▸ **What you should do**
Retyping should cover only the lines from the one containing "nach oben (49, 1002)" through the final line of the records, with pictures omitted.
Study material section start
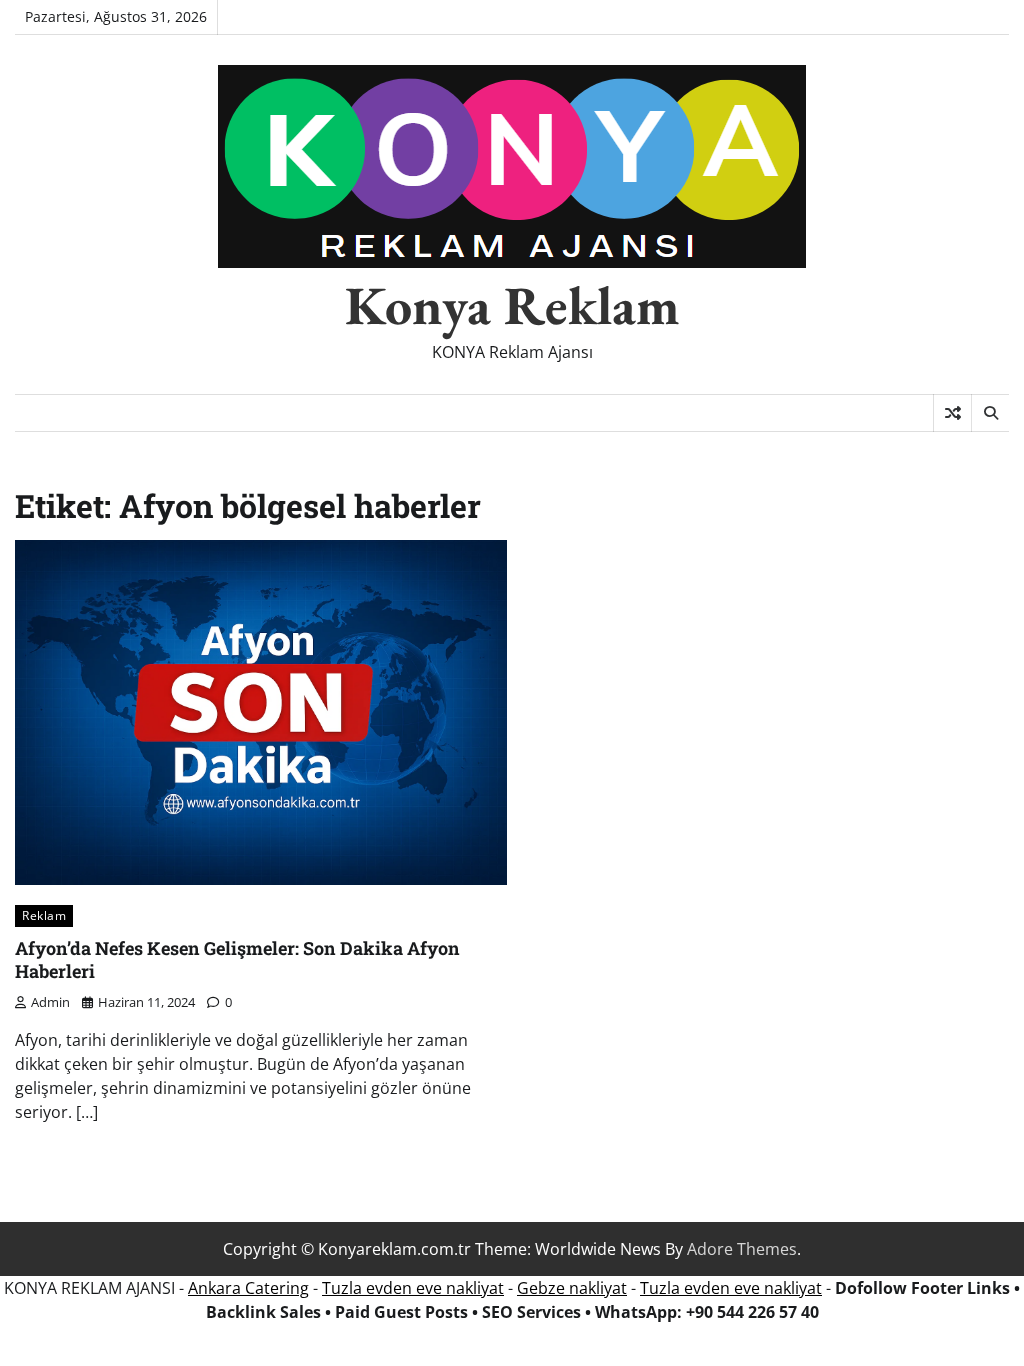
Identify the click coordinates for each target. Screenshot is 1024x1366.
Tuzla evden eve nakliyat (413, 1288)
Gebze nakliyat (572, 1288)
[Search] (990, 413)
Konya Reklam (512, 305)
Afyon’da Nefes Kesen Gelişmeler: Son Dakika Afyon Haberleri (237, 959)
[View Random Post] (952, 413)
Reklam (44, 915)
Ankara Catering (248, 1288)
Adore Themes (742, 1249)
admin (50, 1002)
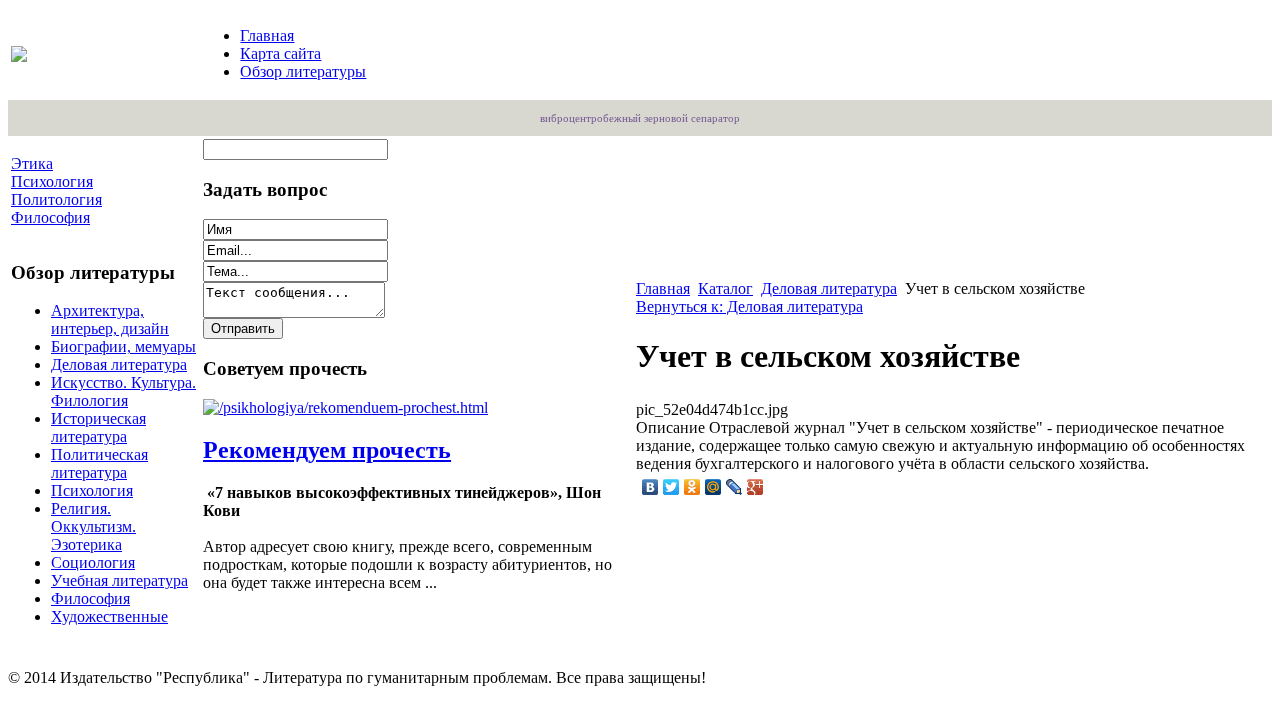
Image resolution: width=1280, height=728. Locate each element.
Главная (267, 35)
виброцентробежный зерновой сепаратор (640, 118)
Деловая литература (119, 364)
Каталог (725, 288)
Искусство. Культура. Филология (123, 391)
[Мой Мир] (713, 487)
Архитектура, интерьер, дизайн (110, 319)
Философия (90, 598)
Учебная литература (119, 580)
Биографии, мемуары (123, 346)
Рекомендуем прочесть (327, 450)
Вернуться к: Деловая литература (749, 306)
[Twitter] (671, 487)
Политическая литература (99, 463)
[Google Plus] (755, 487)
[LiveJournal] (734, 487)
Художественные (109, 616)
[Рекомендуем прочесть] (345, 407)
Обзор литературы (303, 71)
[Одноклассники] (692, 487)
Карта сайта (280, 53)
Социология (93, 562)
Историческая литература (98, 427)
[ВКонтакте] (650, 487)
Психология (92, 490)
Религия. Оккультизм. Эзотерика (93, 526)
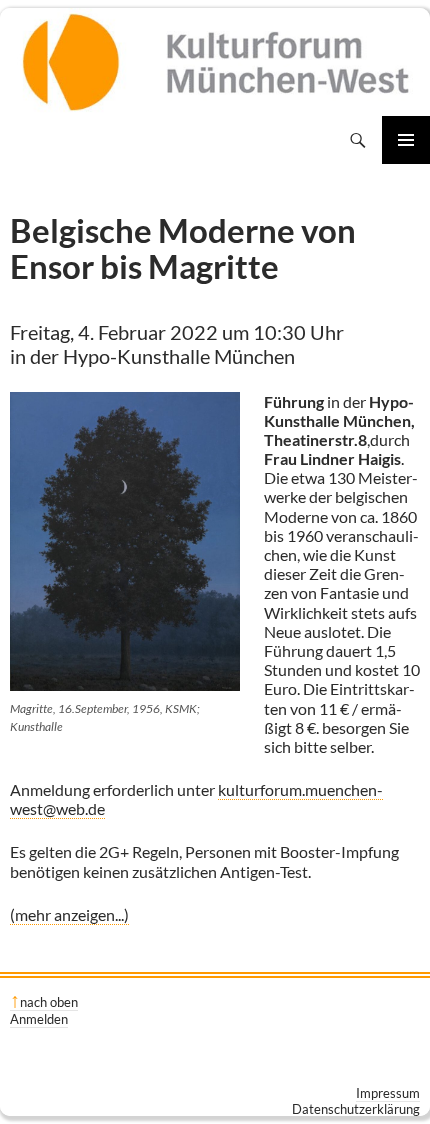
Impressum (388, 1093)
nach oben (49, 1002)
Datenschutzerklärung (356, 1109)
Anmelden (39, 1019)
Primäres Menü (406, 140)
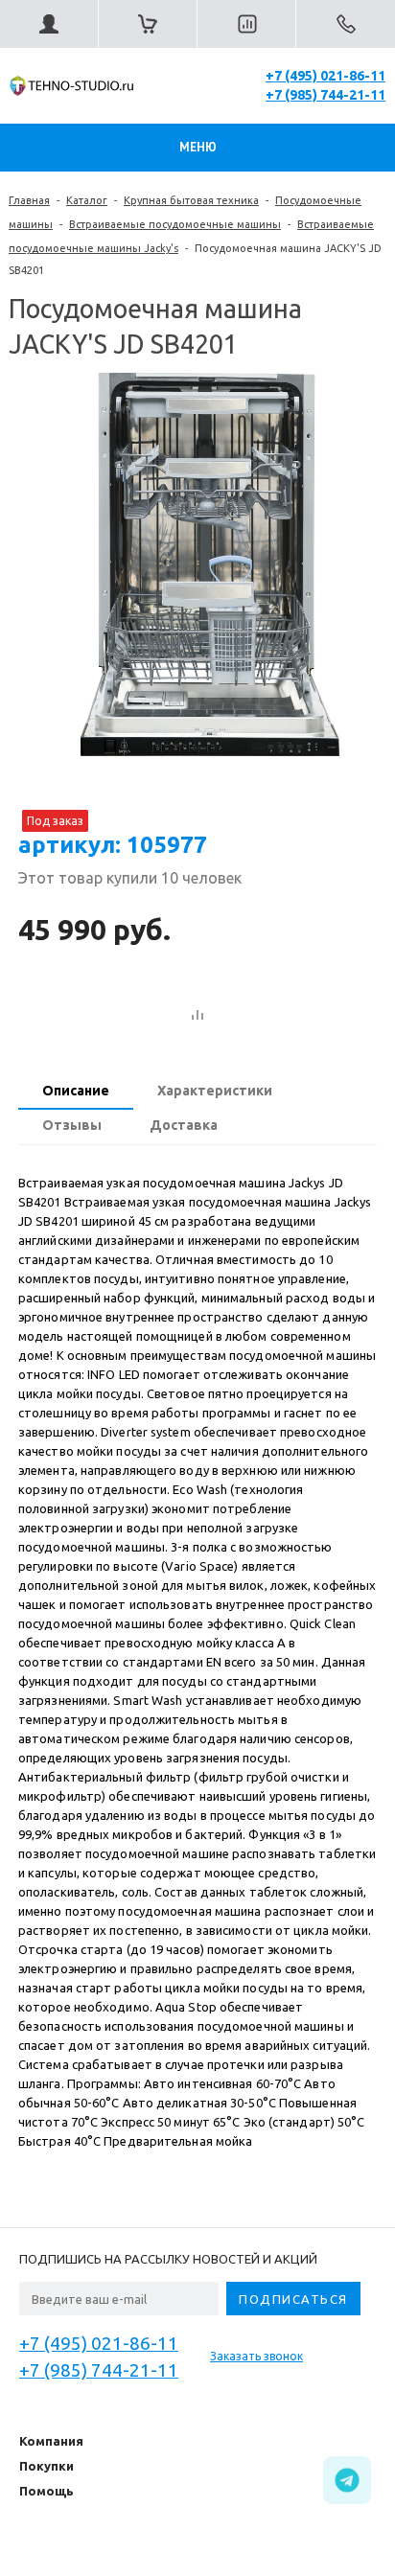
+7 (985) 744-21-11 (325, 95)
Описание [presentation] (75, 1090)
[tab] (75, 1092)
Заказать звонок (256, 2356)
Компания (51, 2441)
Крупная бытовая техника (191, 200)
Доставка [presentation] (184, 1125)
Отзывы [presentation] (72, 1125)
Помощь (46, 2490)
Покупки (46, 2465)
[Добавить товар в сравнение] (197, 1015)
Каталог (86, 200)
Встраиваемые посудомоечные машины (175, 224)
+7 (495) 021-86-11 (325, 75)
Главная (29, 200)
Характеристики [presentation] (214, 1090)
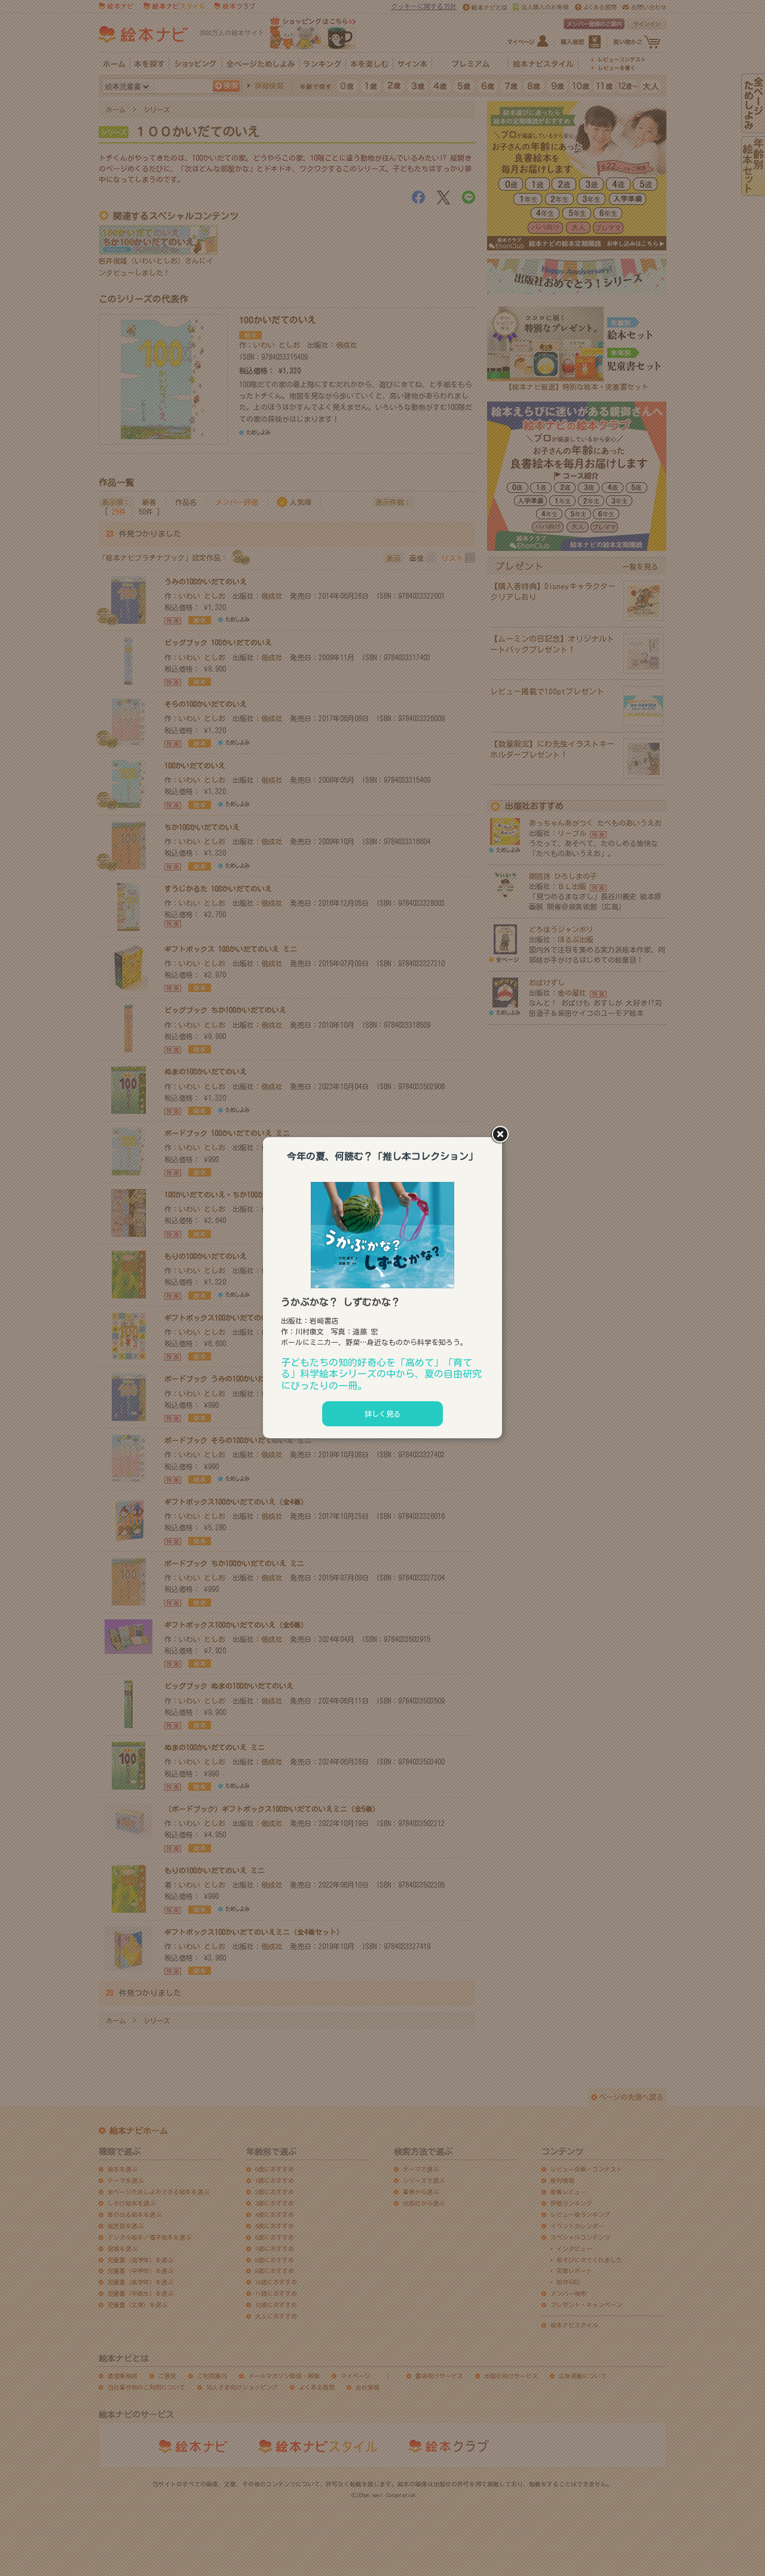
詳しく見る (382, 1413)
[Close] (502, 1135)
Study material section end
▸ **The completed task**
nach oben (49, 1002)
Datenschutzerklärung (356, 1109)
Anmelden (39, 1019)
Primäres Menü (406, 140)
+7 (985) 744-21-11 (325, 95)
Описание [presentation] (75, 1090)
[tab] (75, 1092)
Заказать звонок (256, 2356)
Компания (51, 2441)
Крупная бытовая техника (191, 200)
Доставка [presentation] (184, 1125)
Отзывы [presentation] (72, 1125)
Помощь (46, 2490)
Покупки (46, 2465)
[Добавить товар в сравнение] (197, 1015)
Каталог (86, 200)
Встраиваемые посудомоечные машины (175, 224)
+7 (495) 021-86-11 (325, 75)
Главная (29, 200)
Характеристики [presentation] (214, 1090)
詳しく見る (382, 1413)
[Close] (502, 1135)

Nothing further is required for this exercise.